JMIR Publications

ABSTRACT

Background:

Intensive lifestyle interventions are effective in reducing the risk of type 2 diabetes, but the implementation of research findings from landmark studies is expensive and time-consuming for the patient and health systems. The availability of digital lifestyle interventions is increasing, but the evidence of their effectiveness in reducing the risk of type 2 diabetes is limited.

Objective:

This randomised controlled trial (RCT) aims to test the feasibility of an e-diabetes prevention programme (e-DPP) with biofeedback and personalised messages versus a standard e-DPP in people with pre-diabetes.

Methods:

A two-arm, parallel, single-blind RCT for people at high risk of developing type 2 diabetes. Patients were identified by the general practitioner (GP) who conducted a search using HbA1c results recorded in the previous 12 months. Participants potentially eligible were then invited for a further screening. Those who had a current HbA1c level of 39–47 mmol/mol were invited to volunteer. The intervention integrated a smartphone application delivering an online e-DPP course with text messages incorporating motivational interviewing techniques and biofeedback delivered via a wearable device over a period of 12 months. The control group received the wearable technology and access to the e-DDP, but not the text messaging. As this was a feasibility study, the primary measures were estimating the potential sample size at different stages of the study, from the size of the target study population to the proportion of participants who completed follow-up data collection. We also measured the main outcomes as for a full-scale RCT, namely change in weight and physical activity (PA) at six- and 12-month follow-ups. We conducted a process evaluation, including focus groups with participants who: i) received the intervention, ii) were in the control group, and iii) dropped out of the intervention.

Results:

We enrolled 200 participants: 98 were randomized to the intervention group and 102 to the control group. The follow-up rate was higher in the control group (87 [85.3%]) than the intervention group (69 [70.4%]) for the primary outcomes at 12 months.

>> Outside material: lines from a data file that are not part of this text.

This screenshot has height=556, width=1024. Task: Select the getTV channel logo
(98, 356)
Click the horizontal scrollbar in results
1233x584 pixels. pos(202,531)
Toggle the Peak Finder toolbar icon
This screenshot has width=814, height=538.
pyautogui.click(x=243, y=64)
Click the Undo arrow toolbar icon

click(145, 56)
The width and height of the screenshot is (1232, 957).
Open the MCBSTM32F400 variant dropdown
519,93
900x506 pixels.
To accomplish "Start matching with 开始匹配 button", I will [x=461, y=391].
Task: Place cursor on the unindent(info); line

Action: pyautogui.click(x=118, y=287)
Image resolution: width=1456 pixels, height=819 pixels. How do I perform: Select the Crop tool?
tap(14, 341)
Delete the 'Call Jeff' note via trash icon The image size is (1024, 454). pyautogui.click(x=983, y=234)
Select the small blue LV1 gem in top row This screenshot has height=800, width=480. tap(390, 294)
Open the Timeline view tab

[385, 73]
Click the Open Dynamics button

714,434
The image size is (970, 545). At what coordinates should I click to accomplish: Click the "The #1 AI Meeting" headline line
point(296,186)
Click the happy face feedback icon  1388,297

There was no treatment effect on weight at six months (mean difference=0.15, 95% CI=-0.93 to 1.23) or 12 months (mean difference=0.07 kg, 95% CI=-1.29 to 1.44), or for PA levels at six months (mean difference=-382.90 steps, 95% CI=-860.65 to 94.85) or 12 months (mean difference=92.64 steps, 95% CI=-380.92 to 566.20). The three focus groups included 14 participants (n=8 males) aged 49-65 years. Four main themes emerged: awareness of diabetes risk, quality of technology, self-efficacy and behaviour change.

Conclusions:

We have demonstrated the feasibility of conducting a RCT of an e-DPP. We found that the e-DPP intervention was not effective in improving participants’ weight or PA levels. The process evaluation identified several barriers to implementing the intervention. Clinical Trial: ClinicalTrials.gov NCT02919397.